= Ovariectomized rat =

An ovariectomized rodent (OVX) is a female rat or mouse whose ovaries have been removed. Currently, there is no single animal model that precisely replicates the stages of osteoporosis in humans, although there are some animals that are relatively close and can be used for comparative purposes. Both small and large animals are used depending on the specific aspects of the osteoporotic condition under investigation. Examples of such animals include rats, rabbits, and sheep.

Of these animal models, the ovariectomised rat model remains the most popular choice as it has been validated to represent the most important clinical features of estrogen deficiency-induced (or postmenopausal) bone loss in the adult human, particularly during the early stages of osteoporosis. These include: increased rate of bone turnover with resorption exceeding formation; an initial rapid phase of bone loss followed by a much slower phase; greater loss of cancellous bone than cortical bone; reduced intestinal calcium absorption; some protection against bone loss by obesity; and similar skeletal response to therapy with estrogen, tamoxifen, bisphosphonates, parathyroid hormone, calcitonin and exercise.

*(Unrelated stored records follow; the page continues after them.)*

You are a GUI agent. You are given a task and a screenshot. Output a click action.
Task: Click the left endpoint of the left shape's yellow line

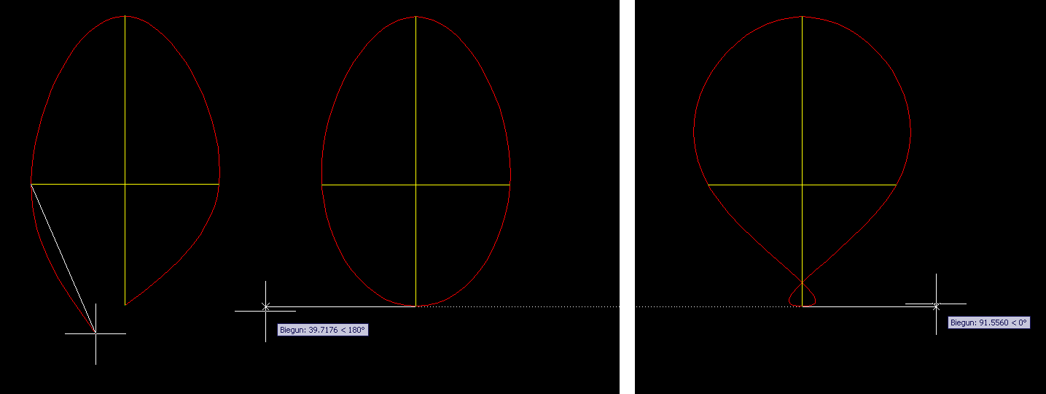[x=32, y=184]

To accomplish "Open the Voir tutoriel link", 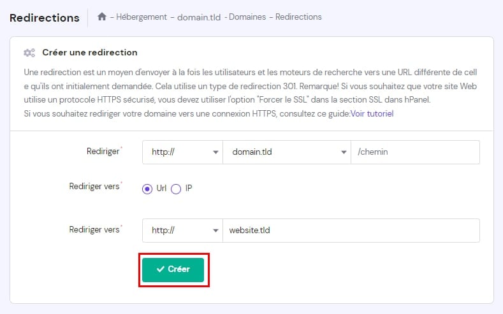I will click(372, 113).
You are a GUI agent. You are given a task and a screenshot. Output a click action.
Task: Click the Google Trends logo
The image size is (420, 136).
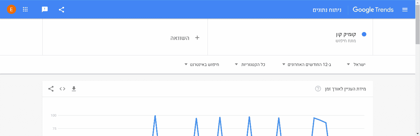373,10
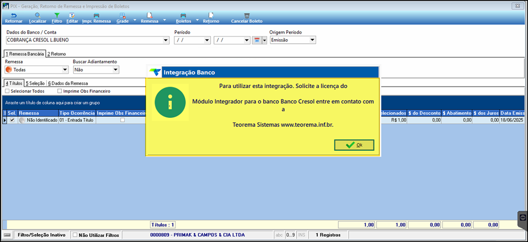Toggle Imprime Obs Financeiro checkbox
The image size is (528, 242).
point(60,91)
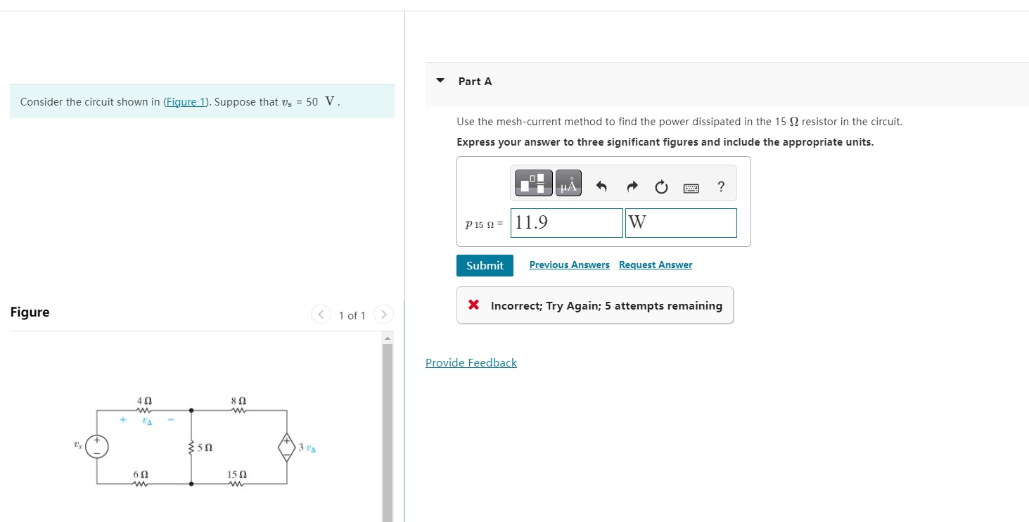Viewport: 1029px width, 522px height.
Task: Open the keyboard shortcuts icon
Action: coord(690,187)
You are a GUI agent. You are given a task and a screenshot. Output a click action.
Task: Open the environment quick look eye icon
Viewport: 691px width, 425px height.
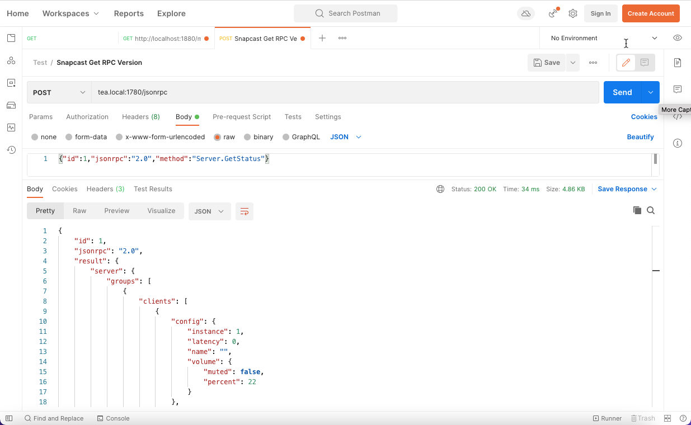coord(678,38)
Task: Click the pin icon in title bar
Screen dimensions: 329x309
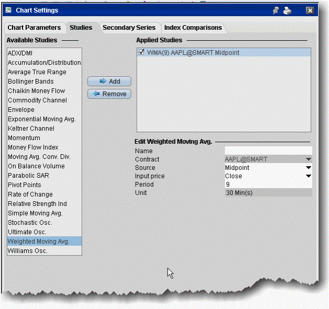Action: pyautogui.click(x=276, y=10)
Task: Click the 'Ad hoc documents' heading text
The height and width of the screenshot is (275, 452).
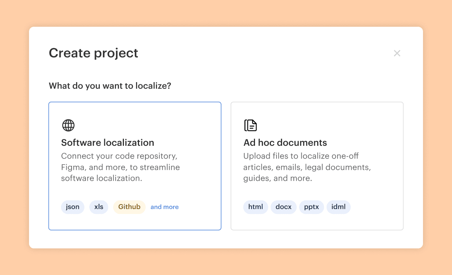Action: [x=285, y=143]
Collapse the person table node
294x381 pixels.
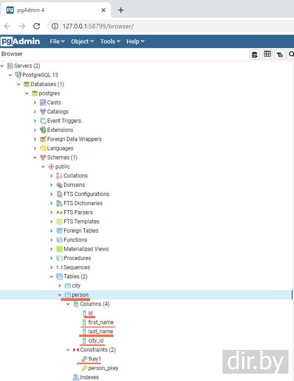pos(60,295)
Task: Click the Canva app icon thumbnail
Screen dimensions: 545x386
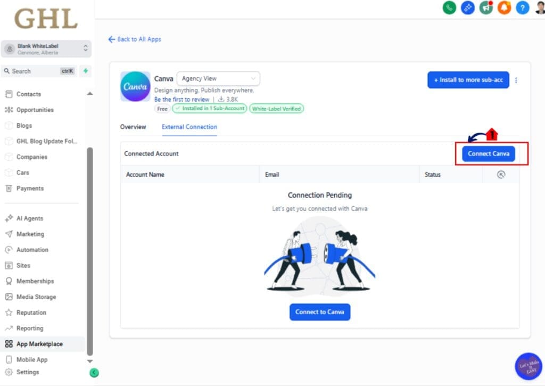Action: [135, 86]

It also offers certain advantages compared the other animal models like rabbits and sheep. These include the ability to use peripheral micro-computed tomography (pQmicro-CT) in in vivo micro-CT to perform in vivo analyses, cost-effectiveness, and ease of handling and housing. Because of these considerations, the OVX rat model is widely used for the studies relating to the prevention and treatment of osteoporosis in general as well as studies relating to the healing of osteoporotic fractures.